I don’t know why we are arguing soo fucking much. I think maybe I have gotten in the habit of picking fights with him and its rubbed off on him and he has started to do that to me now. I was mad tho because I was like damn can’t a girl change her mind.
He is right about one thing I do always put him before me. I don’t know why I will do that in relationships. If we only have one thing left to eat in the house I will save that for him and the man is supposed to look out for the woman but I be looking out for my man real tough.

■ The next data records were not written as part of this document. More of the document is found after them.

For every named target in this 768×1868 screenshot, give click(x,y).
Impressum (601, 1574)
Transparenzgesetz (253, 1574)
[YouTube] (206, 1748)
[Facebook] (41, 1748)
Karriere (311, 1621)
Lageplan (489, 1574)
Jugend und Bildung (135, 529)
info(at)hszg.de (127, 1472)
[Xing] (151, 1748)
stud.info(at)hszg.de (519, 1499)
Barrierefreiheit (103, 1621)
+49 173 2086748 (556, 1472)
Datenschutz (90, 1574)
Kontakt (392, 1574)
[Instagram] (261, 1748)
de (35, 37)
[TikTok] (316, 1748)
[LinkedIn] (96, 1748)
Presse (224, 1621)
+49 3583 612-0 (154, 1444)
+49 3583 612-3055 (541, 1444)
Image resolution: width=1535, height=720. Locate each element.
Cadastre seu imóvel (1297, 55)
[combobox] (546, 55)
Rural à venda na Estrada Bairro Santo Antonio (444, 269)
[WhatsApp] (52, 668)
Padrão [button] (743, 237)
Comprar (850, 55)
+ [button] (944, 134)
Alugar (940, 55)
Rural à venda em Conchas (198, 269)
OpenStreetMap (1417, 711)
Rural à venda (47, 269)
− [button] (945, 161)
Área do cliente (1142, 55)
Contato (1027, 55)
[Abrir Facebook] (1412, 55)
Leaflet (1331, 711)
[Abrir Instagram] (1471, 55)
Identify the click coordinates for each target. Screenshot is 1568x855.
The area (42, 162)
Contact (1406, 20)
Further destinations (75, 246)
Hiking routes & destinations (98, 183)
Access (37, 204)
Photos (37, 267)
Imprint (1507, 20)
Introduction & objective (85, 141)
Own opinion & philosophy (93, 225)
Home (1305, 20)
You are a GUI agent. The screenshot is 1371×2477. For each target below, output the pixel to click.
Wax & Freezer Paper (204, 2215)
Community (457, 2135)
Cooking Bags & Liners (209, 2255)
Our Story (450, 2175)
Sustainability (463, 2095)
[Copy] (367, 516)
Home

I am very nurturing but I shouldn’t ever put no man above me. I need to work on that.
But yea we almost broke up over some damn cookie this time.
I'm just a crazy girl in love . I love being in love.
I'm a 26 years old aquarian black female who resides in Houston, Texas. No kids...haven't made up my mind on that one yet however I pray that God will bless me to be able to give birth to healthy beautiful babies one day if I so shall. I love to write, read, cook, shop, fuck, and cater to my man : ) I am a great listener, very supportive, laid back, and loyal. I value honesty above all else. I always say the worst truth is better than the best lie. I am a forgiving person although I admit I forget nothing. I am a lazy procrastinator who gets defensive and wears her heart on her sleeve. I have trust issues. You'll find me blogging about my life, my love life, my work life, and my wants and fears. My goal is to be in school by 2009. What I want to do with my life changes day to day. One moment I want to teach , the next social work, nursing. I am still trying to find me. I am a work in progress. Soo....."Don't Trip, He Ain't Finished With Me Yet!"




























ok first thing is i need yall not to be fighting all heavy over a dman cookie!!! But thats how men are they take that consideration for granted. Like who complains because some cares??? why type of shit is that?? Bull shit is what it is
Chris I’m mad about them damn cookies too.lolololol.that sounds EXACTLY like something my girl would do.I can’t even enjoy my cookies cause I know you want some but being stubborn.and the fact she would say she changed her mind make her seem so ditzy to me.who does that? Ughhhhhh she so infuriating sometimes.look at me getting all frustrated on your blog
I told the boyfriend about your comment nodaysoff he was happy to see someone relate to his pain lol.